村上事務所

【令和7年改正】経営事項審査の新しい評価「資本性借入金」とは?仕組みから申請方法まで

経営事項審査の新しい評価「資本性借入金」とは?

建設業の許可をお持ちの事業者様にとって、公共工事の入札に参加するために避けては通れないのが経営事項審査、いわゆる経審です。経審では様々な項目が評価されますが、その中でも会社の財務の健全性は特に重要なポイントとなります。この財務の健全性を示す評価を改善する新しい方法として「資本性借入金」という考え方が導入されることになりました。

負債が資本に変わる仕組み

通常、金融機関からの借入金は会社の「負債」として扱われます。会社の財産を人の体に例えるなら、自分で持っているお金である「自己資本」が筋肉、借入金などの「負債」は重りにあたります。重りが多すぎると動きが鈍くなるように、負債が多いと財務の評価は低くなりがちです。

ところが、この新しい制度で認められた「資本性借入金」は、特定の条件を満たすことで、会計上は負債でありながら、経審の評価上は「自己資本」、つまり筋肉の一部としてみなされるのです。今まで重りだと思っていたものが、体を鍛える筋肉に変わるようなイメージです。

改正前改正後
資産会社のプラスの財産です資産会社のプラスの財産です
負債・通常の借入金・資本性借入金負債・通常の借入金
自己資本純粋な会社の資産です自己資本・本来の自己資本・資本性借入金

このように、負債の部にある資本性借入金を自己資本の部に移して評価するため、見かけ上の財務内容が大きく改善され、経審の評点アップにつながる可能性があります。

制度導入の目的

この制度が導入された背景には、厳しい経済状況の中でも頑張っている建設業者を後押ししたいという国の想いがあります。特に、災害からの復旧や社会インフラの維持など、重要な役割を担う建設業者が資金調達をしやすくし、健全な経営を続けられるように支援することが目的です。金融機関にとっても、この制度があることで、建設業者への融資がしやすくなるという側面もあります。

いつから始まる制度?

◆ ◆ ◆ ◆ ◆ ◆ ◆

*演習問題:*
1. 本文の内容に基づいて、次の問いに答えてください。
(a) 会社の財産を人の体に例えた場合、自己資本は何にあたりますか。
(b) 特定の条件を満たした資本性借入金は、経審の評価上、何とみなされますか。
(c) この制度によって、国はどのような建設業者を後押ししたいと考えていますか。
2. 次の各文が本文の内容と合っているかどうかを「はい」か「いいえ」で答え、判断の根拠となる本文の語句をそのまま引用してください。
(a) 経審では、会社の財務の健全性は重視されない。
(b) 資本性借入金は、会計上も自己資本として扱われる。
(c) この制度により、金融機関は建設業者に融資しやすくなる面がある。

*項目一覧:*
◆ ◆ ◆ ◆ ◆ ◆ ◆

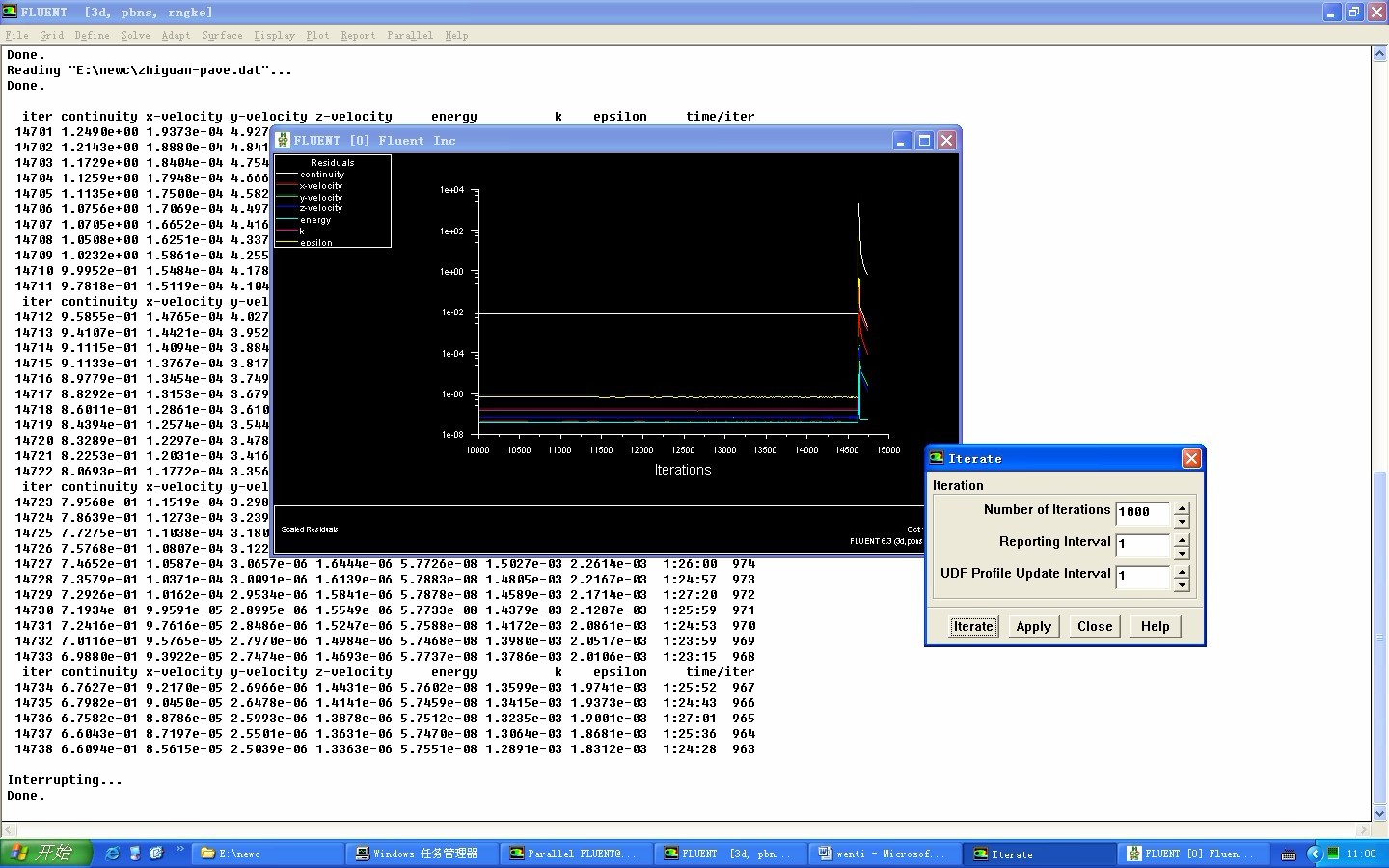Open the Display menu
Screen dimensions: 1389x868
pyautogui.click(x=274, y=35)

◆ ◆ ◆ ◆ ◆ ◆ ◆

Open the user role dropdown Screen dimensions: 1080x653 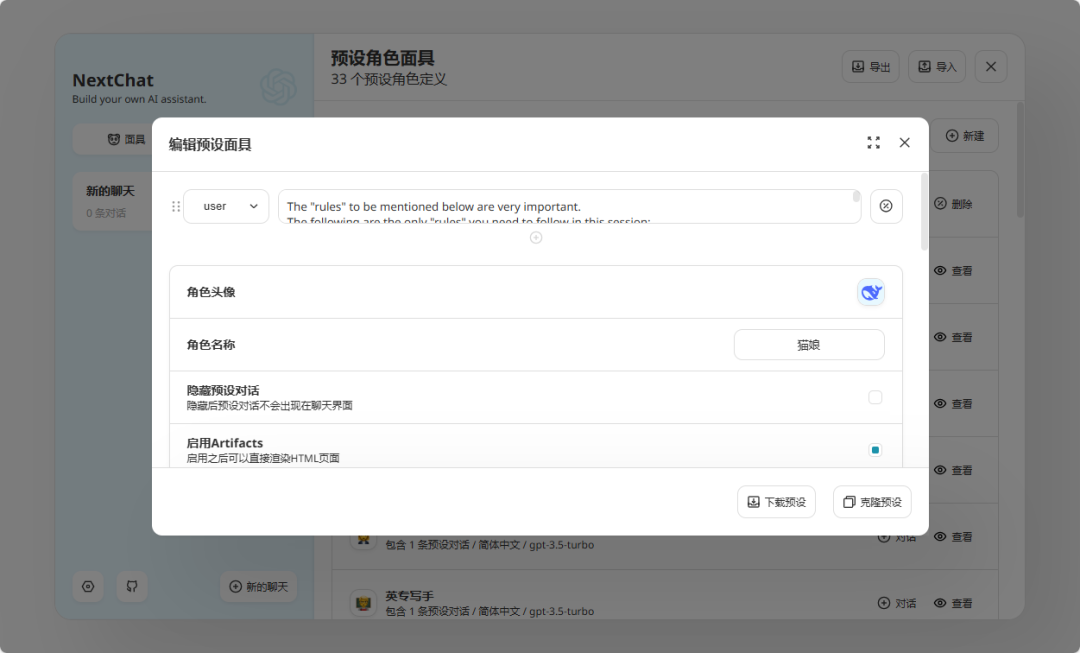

◆ ◆ ◆ ◆ ◆ ◆ ◆

*設問別解答:*
1.
(a) 筋肉
(b) 自己資本
(c) 厳しい経済状況の中でも頑張っている建設業者

2.
(a) いいえ。「その中でも会社の財務の健全性は特に重要なポイントとなります」
(b) いいえ。「会計上は負債でありながら、経審の評価上は「自己資本」」
(c) はい。「金融機関にとっても、この制度があることで、建設業者への融資がしやすくなるという側面もあります」